L’impact des nouvelles technologies numériques sur nos vies est si puissant que lorsque nous essayons de répondre à l’un de ses effets, nous sommes déjà plongés dans le suivant. La plupart de ces impacts proviennent du téléphone mobile. Ce n’est qu’un instrument de communication, mais son utilisation change les comportements, les modes de relation et même la façon dont nous percevons la réalité. Et pas seulement parce qu’il requiert constamment notre attention, mais parce que, comme l’explique Ignasi Gonzalo Salellas dans son récent livre, le domaine de l’algorithme se matérialise à travers le téléphone mobile, qui modifie à la fois notre subjectivité individuelle et collective. C’est grâce aux algorithmes qui régissent les réseaux sociaux que l’économie numérique fait de nous le produit d’un business d’autant plus rentable qu’ils parviennent à nous piéger longtemps. Nous commençons à prendre conscience des effets du pouvoir de séduction de ce nouveau système que certains auteurs qualifient de , mais nous ne savons pas comment nous en protéger. Et surtout, on ne sait pas comment protéger les plus vulnérables que sont les enfants.
Il y a un débat depuis un certain temps sur l’interdiction ou non des téléphones portables dans les salles de classe. Des pays comme l’Italie, la Hollande ou la France l’ont déjà fait et d’autres l’étudient. Il existe de plus en plus de preuves scientifiques selon lesquelles la présence d’un téléphone portable en classe affecte la capacité d’apprentissage, même si les effets n’ont pas le même impact sur tout le monde. Une étude de la London School of Economics a montré en 2015 qu’elle avait peu d’impact sur les résultats scolaires des étudiants ayant de meilleures notes, alors qu’elle aggravait considérablement ceux de ceux qui avaient des difficultés d’apprentissage. Tout dépend de la capacité à se maîtriser. Le débat évolue en faveur de l’interdiction de l’usage discrétionnaire du téléphone portable dans les salles de classe et de son utilisation uniquement dans le cadre d’activités pédagogiques programmées. Mais comme le préviennent de nombreux experts, le problème du téléphone portable ne réside pas dans la salle de classe, où il est facile de réglementer ou de restreindre sa présence, mais à la maison, dans le reste de la vie. Le problème n’est pas l’appareil, mais le contenu qui arrive à travers lui.

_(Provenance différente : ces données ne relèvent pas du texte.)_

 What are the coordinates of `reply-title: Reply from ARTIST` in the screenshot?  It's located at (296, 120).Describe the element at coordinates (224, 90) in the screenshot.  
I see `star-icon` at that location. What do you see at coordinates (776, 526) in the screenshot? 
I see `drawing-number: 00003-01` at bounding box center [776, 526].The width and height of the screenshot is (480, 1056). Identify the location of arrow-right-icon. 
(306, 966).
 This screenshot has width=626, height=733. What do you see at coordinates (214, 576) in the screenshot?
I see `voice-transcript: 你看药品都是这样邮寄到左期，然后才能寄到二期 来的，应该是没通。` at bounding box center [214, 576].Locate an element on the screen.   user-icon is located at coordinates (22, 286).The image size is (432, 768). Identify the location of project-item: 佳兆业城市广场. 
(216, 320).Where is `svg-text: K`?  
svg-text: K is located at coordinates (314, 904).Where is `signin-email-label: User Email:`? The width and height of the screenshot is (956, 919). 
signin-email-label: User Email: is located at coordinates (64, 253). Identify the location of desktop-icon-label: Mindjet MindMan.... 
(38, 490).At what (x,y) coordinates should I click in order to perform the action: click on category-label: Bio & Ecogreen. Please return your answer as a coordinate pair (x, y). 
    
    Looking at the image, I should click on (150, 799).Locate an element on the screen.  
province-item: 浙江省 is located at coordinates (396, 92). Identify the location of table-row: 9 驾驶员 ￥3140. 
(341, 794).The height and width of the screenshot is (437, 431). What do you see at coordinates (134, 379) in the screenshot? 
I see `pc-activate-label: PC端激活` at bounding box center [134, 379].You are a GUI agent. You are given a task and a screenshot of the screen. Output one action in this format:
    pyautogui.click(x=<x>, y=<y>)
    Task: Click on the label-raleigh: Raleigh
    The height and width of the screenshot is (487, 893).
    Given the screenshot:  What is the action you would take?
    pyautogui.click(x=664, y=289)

Il est curieux que certains parents et politiciens d’extrême droite proposent de mettre en place des vetos parentaux pour empêcher leurs enfants de recevoir une éducation sexuelle à l’école, ignorant qu’à l’heure actuelle, ce qui éduque la sexualité de la majorité des enfants n’est pas l’école mais la pornographie. Une pornographie sexiste et violente qui atteint leur téléphone portable sans le chercher. Selon les dernières études, l’âge du premier visionnage de pornographie est de 9 ans et plus de la moitié des adolescents en consomment régulièrement. La série documentaire, à retrouver sur la plateforme TV3 à la demande, explique bien les ravages qu’elle provoque.
Le sexe et la violence sont les revendications les plus efficaces de la stratégie que l’économie des plateformes applique à travers des algorithmes pour capter l’attention des utilisateurs et les garder accros. Ce sont des images qui excitent les adolescents et plus ils voient de sexe et de violence, plus leur tolérance augmente, de sorte qu’ils auront de plus en plus besoin d’images plus extrêmes pour satisfaire leur désir d’excitation. Jamais auparavant les enfants et les adolescents n’avaient été exposés à une hypersexualisation aussi intense qu’aujourd’hui. Les vidéos et chansons qu’ils consomment modulent leur perception de la réalité et leur manière de communiquer. Si personne ne les aide à interpréter ce contenu, ils finissent par intérioriser les comportements violents et sexistes de la pornographie comme d’habitude. Et ils veulent les imiter dans la réalité. En fin de compte, ils sont eux-mêmes les principales victimes d’une économie algorithmique qui ne cherche pas à éduquer, mais plutôt à accroître les résultats. Nous avons des débats du XIXe siècle sur l’endoctrinement moral des étudiants en classe, alors que le principal problème de l’éducation du XXIe siècle est que ceux qui influencent le plus les enfants sont des entreprises privées qui augmentent leurs profits à mesure qu’elles continuent à voir des aberrations.